REQUEST: Reproduce the following lines exactly, with no changes.

Part of a data file:
------------

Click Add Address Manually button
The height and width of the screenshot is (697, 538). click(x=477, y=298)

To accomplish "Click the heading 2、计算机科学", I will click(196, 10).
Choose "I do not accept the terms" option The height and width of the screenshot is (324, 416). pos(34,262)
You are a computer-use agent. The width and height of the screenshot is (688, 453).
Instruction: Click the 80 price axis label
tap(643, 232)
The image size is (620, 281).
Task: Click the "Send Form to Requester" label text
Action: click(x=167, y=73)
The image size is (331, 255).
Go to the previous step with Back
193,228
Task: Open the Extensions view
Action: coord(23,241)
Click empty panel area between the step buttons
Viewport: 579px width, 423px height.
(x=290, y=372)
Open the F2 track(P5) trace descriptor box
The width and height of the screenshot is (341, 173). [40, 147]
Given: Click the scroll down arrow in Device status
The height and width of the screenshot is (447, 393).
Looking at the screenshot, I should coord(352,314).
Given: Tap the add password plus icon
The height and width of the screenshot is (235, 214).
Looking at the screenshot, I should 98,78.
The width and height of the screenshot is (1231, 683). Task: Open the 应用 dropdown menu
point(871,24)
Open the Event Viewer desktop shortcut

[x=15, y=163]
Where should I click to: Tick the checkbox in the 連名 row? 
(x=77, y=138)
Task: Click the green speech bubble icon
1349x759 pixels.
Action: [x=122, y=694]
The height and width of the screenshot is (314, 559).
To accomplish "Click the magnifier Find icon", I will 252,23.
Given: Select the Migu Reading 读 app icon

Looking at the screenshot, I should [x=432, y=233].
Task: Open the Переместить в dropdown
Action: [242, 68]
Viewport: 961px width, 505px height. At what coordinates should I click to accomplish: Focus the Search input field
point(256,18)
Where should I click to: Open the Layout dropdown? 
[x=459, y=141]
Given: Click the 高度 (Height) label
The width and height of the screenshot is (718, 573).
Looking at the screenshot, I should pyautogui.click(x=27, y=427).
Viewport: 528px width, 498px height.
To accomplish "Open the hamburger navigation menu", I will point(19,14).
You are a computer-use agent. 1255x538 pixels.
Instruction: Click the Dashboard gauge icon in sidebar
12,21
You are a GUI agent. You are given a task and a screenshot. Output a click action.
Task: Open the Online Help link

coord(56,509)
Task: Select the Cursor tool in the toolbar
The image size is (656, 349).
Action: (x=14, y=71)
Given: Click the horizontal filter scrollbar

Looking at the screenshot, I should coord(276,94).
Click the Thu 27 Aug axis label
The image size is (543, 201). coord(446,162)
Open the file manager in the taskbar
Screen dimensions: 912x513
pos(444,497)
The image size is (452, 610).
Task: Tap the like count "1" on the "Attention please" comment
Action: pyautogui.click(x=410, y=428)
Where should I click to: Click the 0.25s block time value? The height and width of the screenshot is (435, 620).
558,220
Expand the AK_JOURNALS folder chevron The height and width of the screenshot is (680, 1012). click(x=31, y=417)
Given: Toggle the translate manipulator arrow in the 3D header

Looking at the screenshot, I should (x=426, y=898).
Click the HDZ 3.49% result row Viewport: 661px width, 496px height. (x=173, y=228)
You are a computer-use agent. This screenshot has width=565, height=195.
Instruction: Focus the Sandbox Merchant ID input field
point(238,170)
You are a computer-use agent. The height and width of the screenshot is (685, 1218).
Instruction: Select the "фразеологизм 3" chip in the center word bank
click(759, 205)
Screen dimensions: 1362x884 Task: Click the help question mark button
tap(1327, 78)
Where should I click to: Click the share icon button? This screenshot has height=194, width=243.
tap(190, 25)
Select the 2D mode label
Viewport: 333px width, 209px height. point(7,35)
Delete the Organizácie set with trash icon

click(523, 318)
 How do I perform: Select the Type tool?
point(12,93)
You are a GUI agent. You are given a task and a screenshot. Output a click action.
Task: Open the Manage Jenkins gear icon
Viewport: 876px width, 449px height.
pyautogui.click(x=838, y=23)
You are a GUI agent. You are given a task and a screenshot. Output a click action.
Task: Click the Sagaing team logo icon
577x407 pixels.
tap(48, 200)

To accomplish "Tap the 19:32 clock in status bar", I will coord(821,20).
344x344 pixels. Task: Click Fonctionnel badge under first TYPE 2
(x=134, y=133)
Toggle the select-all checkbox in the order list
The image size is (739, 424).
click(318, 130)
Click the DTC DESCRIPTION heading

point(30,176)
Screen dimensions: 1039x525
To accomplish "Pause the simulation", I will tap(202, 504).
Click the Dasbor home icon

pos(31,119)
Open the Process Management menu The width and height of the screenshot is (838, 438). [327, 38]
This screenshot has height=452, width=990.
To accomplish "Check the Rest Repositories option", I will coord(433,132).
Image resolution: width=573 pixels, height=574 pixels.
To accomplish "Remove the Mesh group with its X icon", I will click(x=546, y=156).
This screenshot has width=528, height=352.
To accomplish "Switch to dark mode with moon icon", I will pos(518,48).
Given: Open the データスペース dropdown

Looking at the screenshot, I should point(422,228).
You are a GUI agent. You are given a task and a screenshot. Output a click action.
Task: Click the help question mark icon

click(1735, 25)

------------

RESPONSE FOR THIS EXERCISE:
Click Add Address Manually button
The height and width of the screenshot is (697, 538). click(x=477, y=298)

To accomplish "Click the heading 2、计算机科学", I will click(196, 10).
Choose "I do not accept the terms" option The height and width of the screenshot is (324, 416). pos(34,262)
You are a computer-use agent. The width and height of the screenshot is (688, 453).
Instruction: Click the 80 price axis label
tap(643, 232)
The image size is (620, 281).
Task: Click the "Send Form to Requester" label text
Action: click(x=167, y=73)
The image size is (331, 255).
Go to the previous step with Back
193,228
Task: Open the Extensions view
Action: coord(23,241)
Click empty panel area between the step buttons
Viewport: 579px width, 423px height.
(x=290, y=372)
Open the F2 track(P5) trace descriptor box
The width and height of the screenshot is (341, 173). [40, 147]
Given: Click the scroll down arrow in Device status
The height and width of the screenshot is (447, 393).
Looking at the screenshot, I should coord(352,314).
Given: Tap the add password plus icon
The height and width of the screenshot is (235, 214).
Looking at the screenshot, I should 98,78.
The width and height of the screenshot is (1231, 683). Task: Open the 应用 dropdown menu
point(871,24)
Open the Event Viewer desktop shortcut

[x=15, y=163]
Where should I click to: Tick the checkbox in the 連名 row? 
(x=77, y=138)
Task: Click the green speech bubble icon
1349x759 pixels.
Action: [x=122, y=694]
The height and width of the screenshot is (314, 559).
To accomplish "Click the magnifier Find icon", I will 252,23.
Given: Select the Migu Reading 读 app icon

Looking at the screenshot, I should [x=432, y=233].
Task: Open the Переместить в dropdown
Action: [242, 68]
Viewport: 961px width, 505px height. At what coordinates should I click to accomplish: Focus the Search input field
point(256,18)
Where should I click to: Open the Layout dropdown? 
[x=459, y=141]
Given: Click the 高度 (Height) label
The width and height of the screenshot is (718, 573).
Looking at the screenshot, I should pyautogui.click(x=27, y=427).
Viewport: 528px width, 498px height.
To accomplish "Open the hamburger navigation menu", I will point(19,14).
You are a computer-use agent. 1255x538 pixels.
Instruction: Click the Dashboard gauge icon in sidebar
12,21
You are a GUI agent. You are given a task and a screenshot. Output a click action.
Task: Open the Online Help link

coord(56,509)
Task: Select the Cursor tool in the toolbar
The image size is (656, 349).
Action: (x=14, y=71)
Given: Click the horizontal filter scrollbar

Looking at the screenshot, I should coord(276,94).
Click the Thu 27 Aug axis label
The image size is (543, 201). coord(446,162)
Open the file manager in the taskbar
Screen dimensions: 912x513
pos(444,497)
The image size is (452, 610).
Task: Tap the like count "1" on the "Attention please" comment
Action: pyautogui.click(x=410, y=428)
Where should I click to: Click the 0.25s block time value? The height and width of the screenshot is (435, 620).
558,220
Expand the AK_JOURNALS folder chevron The height and width of the screenshot is (680, 1012). click(x=31, y=417)
Given: Toggle the translate manipulator arrow in the 3D header

Looking at the screenshot, I should (x=426, y=898).
Click the HDZ 3.49% result row Viewport: 661px width, 496px height. (x=173, y=228)
You are a computer-use agent. This screenshot has width=565, height=195.
Instruction: Focus the Sandbox Merchant ID input field
point(238,170)
You are a computer-use agent. The height and width of the screenshot is (685, 1218).
Instruction: Select the "фразеологизм 3" chip in the center word bank
click(759, 205)
Screen dimensions: 1362x884 Task: Click the help question mark button
tap(1327, 78)
Where should I click to: Click the share icon button? This screenshot has height=194, width=243.
tap(190, 25)
Select the 2D mode label
Viewport: 333px width, 209px height. point(7,35)
Delete the Organizácie set with trash icon

click(523, 318)
 How do I perform: Select the Type tool?
point(12,93)
You are a GUI agent. You are given a task and a screenshot. Output a click action.
Task: Open the Manage Jenkins gear icon
Viewport: 876px width, 449px height.
pyautogui.click(x=838, y=23)
You are a GUI agent. You are given a task and a screenshot. Output a click action.
Task: Click the Sagaing team logo icon
577x407 pixels.
tap(48, 200)

To accomplish "Tap the 19:32 clock in status bar", I will coord(821,20).
344x344 pixels. Task: Click Fonctionnel badge under first TYPE 2
(x=134, y=133)
Toggle the select-all checkbox in the order list
The image size is (739, 424).
click(318, 130)
Click the DTC DESCRIPTION heading

point(30,176)
Screen dimensions: 1039x525
To accomplish "Pause the simulation", I will tap(202, 504).
Click the Dasbor home icon

pos(31,119)
Open the Process Management menu The width and height of the screenshot is (838, 438). [327, 38]
This screenshot has height=452, width=990.
To accomplish "Check the Rest Repositories option", I will coord(433,132).
Image resolution: width=573 pixels, height=574 pixels.
To accomplish "Remove the Mesh group with its X icon", I will click(x=546, y=156).
This screenshot has width=528, height=352.
To accomplish "Switch to dark mode with moon icon", I will pos(518,48).
Given: Open the データスペース dropdown

Looking at the screenshot, I should point(422,228).
You are a GUI agent. You are given a task and a screenshot. Output a click action.
Task: Click the help question mark icon

click(1735, 25)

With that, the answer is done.